2.    Public Notice. The clerk of the legislative body shall mail written notice to the appellant, all parties named in the appeal of the hearing examiner’s decision, all parties of record and the examiner to apprise them of the meeting date before the legislative body.

B.    Hearing Must Be Open to the Public. The city council shall hear appeals of all decisions by the hearing examiner during a public meeting or a limited hearing for receipt of oral legal argument.

C.    A complete appeal application must be submitted prior to the scheduling of the council meeting or limited hearing.

D.    The closed record appeal shall be on the record before the city council, and no new evidence shall be presented. The city council may, however, choose to do a site visit as part of its review. The record shall include all materials received in evidence at any previous stage of the review, audio/visual tapes of the prior hearing(s), the final order being appealed, and argument by the parties at the examiner’s hearing.

E.    The appellants and any respondents to the appeal shall have the opportunity to present oral and written argument. Oral argument shall be confined to the prior established hearing examiner record and to any alleged errors in the decision. Participation in the closed record hearing is limited to the city, including all staff, the applicant for the proposal subject to appeal, and those persons or entities which have timely and properly filed complete written appeal statements (either as appellants or respondents).

F.    Following the closed record appeal hearing, the city council may affirm the decision of the examiner, remand the matter back to the hearing examiner with appropriate directions, or may reverse or modify the hearing examiner decision. If the council determines there is no error in the examiner’s decision, it may adopt the findings of the examiner and accept the decision of the hearing examiner. If the city council renders a decision different from the decision of the examiner, the city council shall adopt amended findings and conclusions accordingly. (Ord. 2018-047 § 1 (Exh. C) (part), 2018: Ord. 98-66 § 1 (part), 1998).

16.08.040 Judicial appeals.

The city’s final decision shall be final and conclusive unless appealed by a party of record with standing to file a land use petition in Yakima County superior court. Such petition must be filed within twenty-one days of issuance of the decision, and the proceeding shall follow the requirements as provided in Chapter 36.70C RCW. (Ord. 2018-047 § 1 (Exh. C) (part), 2018: Ord. 98-66 § 1 (part), 1998).
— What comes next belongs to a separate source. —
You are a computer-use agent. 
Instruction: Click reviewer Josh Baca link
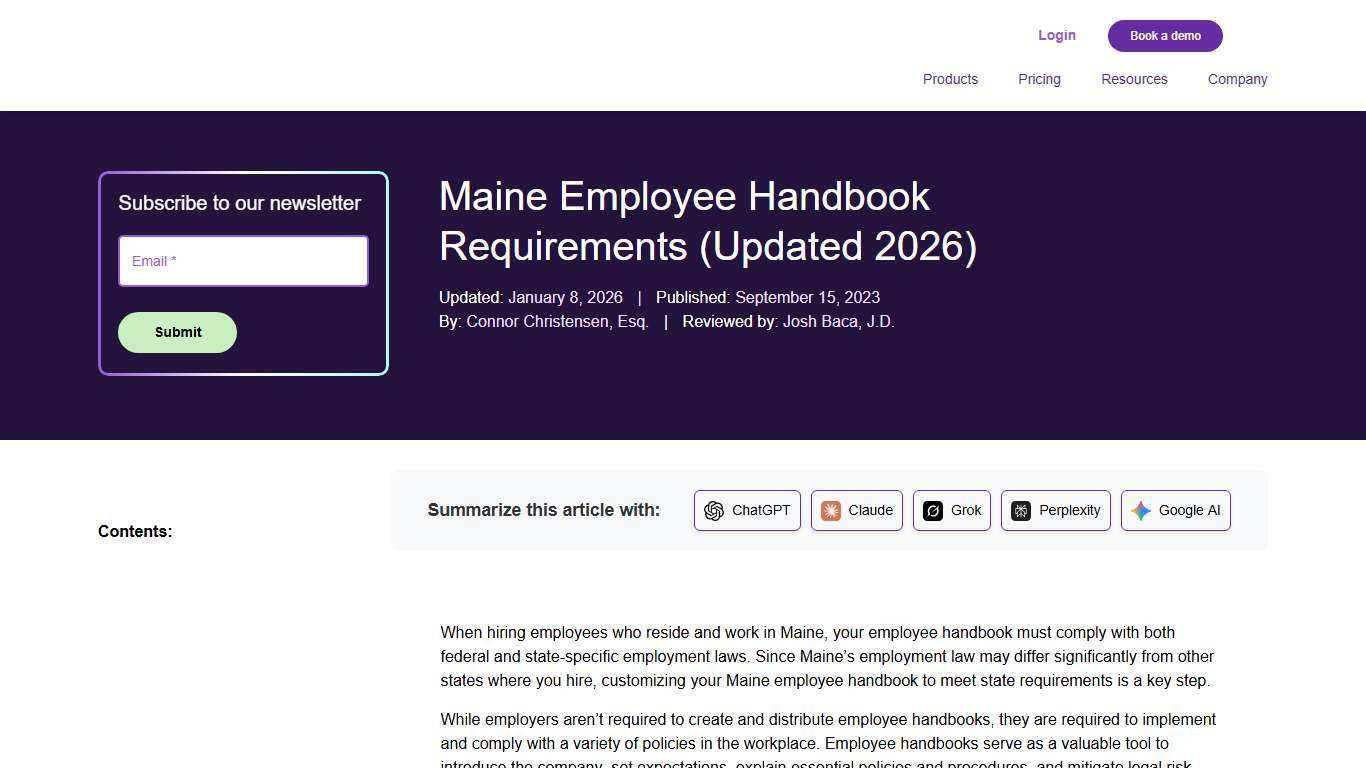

16.08.050 Effect of appeals.

Filing of an appeal stays all actions of the administrative official or designee on pending applications for development permits associated with the action or decision being appealed. The filing of an appeal shall not stay the effectiveness or effective date of any enforcement action or decision for violation of this title including cancellations and revocations of permits or approvals. (Ord. 2018-047 § 1 (Exh. C) (part), 2018).

16.08.060 Actions not appealable.

A.    Generally. Only final actions or decisions of an administrative official or other official may be appealed under this chapter.

B.    Procedural Rulings. Interim procedural or other rulings during or as part of a review or decision-making process by an administrative or other official under this title are not appealable except as part of the final decision or action.

C.    Enforcement Actions. No enforcement action for violation of Title 15 Yakima Municipal Code is appealable except as expressly provided in YMC Chapter 15.25. No decision or action for issuance of a warning citation or criminal citation by the administrative official or other proper legal authority is appealable under this chapter, nor shall any appeal under this chapter be taken of any law enforcement action commenced by any party in a court of law. (Ord. 2018-047 § 1 (Exh. C) (part), 2018).